Köy çocukları bu konuda daha şanslıdır diyecektim de köyler de boşandı! Gençlere ev yapmaları için arsa dağıtıyorlar ama gençler kentlerde memur!..
Böyle gelişmişlik olamazdı ki zaten kısa sürede adını koydular. “Çarpık yapılaşma!”
HAYIR: Bunlar “çarpık yapılaşmalar” değiller. “Çarpık imar iskân ve inşaat olaylarıdır!” “Çarpık yapılaşma” bizatihi devletin kendi bünyesindeki, başında da ifade ettiğim, sürüp giden sorunlardır..
Hadi bunların ikisine takılayım:
**********
KISACA TAKILDIKLARIM: (BELEDİYELER SORUNU!)
Hani bazılarını birleştirecektiniz? Yıllarca söylendi, önerildi ama tırnak kadar girişimi olmadı..
Hayır sorun “birleştirilselerdi daha mı iyi olacaktı” değildi! Sırf “zaten birleştirilecek” denirken memleketteki tüm belediyeleri atıl duruma sokacak beklentilerde, sırt üstü yatıp batmalarını seyretmekti!
Mesela Mağusa belediyesinin “kadrosuz istihdamları” sorununu bilmeyen mi vardı? Yenierenköy belediyesinin çoktan mayna ettiğini görmeyen mi vardı? Öte yandan:
ÜNİVERSİTELERİMİZ mi? Şimdi dıştan gelen öğrencilerle ilgili bazı tedbirler alındı ama yararı olacak mı? Çünkü bu ülkede “denetim mekanizmaları” ya çalışmıyor ya çalıştırılamıyor!

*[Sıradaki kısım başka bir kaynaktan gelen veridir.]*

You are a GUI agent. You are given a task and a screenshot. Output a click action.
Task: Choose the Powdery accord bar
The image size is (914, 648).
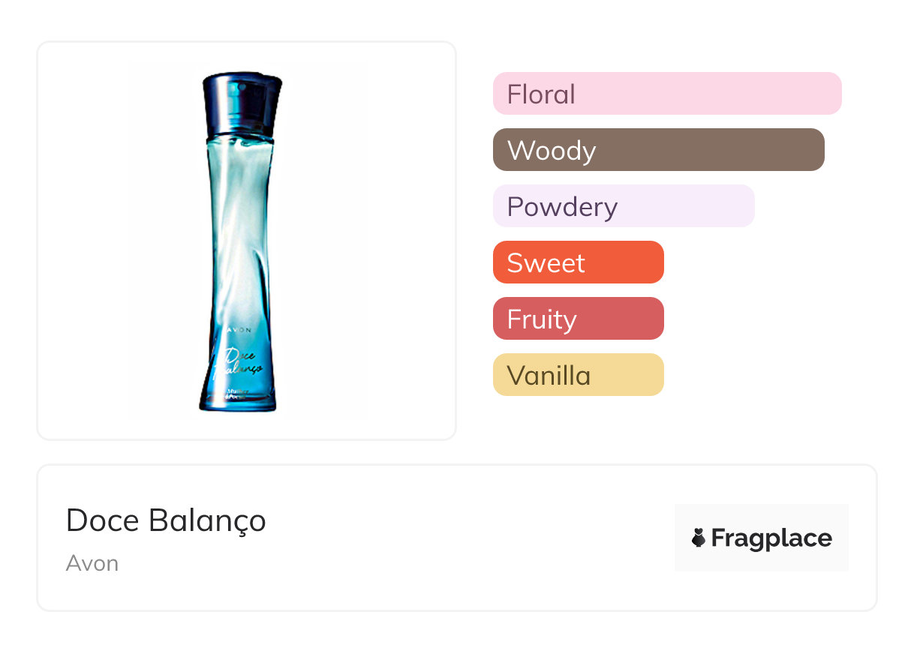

Memlekette 2016-2017 rakamlarına göre şimdilerde 17 olduğu söylenen üniversitelerimizde toplam 93 bin 292 öğrenci varmış. Bunların KKTC’li olanları sadece 13 bin 617 öğrenci. 3. Ülkelerden gelenler 27 bin 538 öğrenci… Ki çoğunlukla denetime tabi olacaklar da bu 27 binlik öğrenci potansiyelidir!.. Hadi görelim bakalım o denetimi!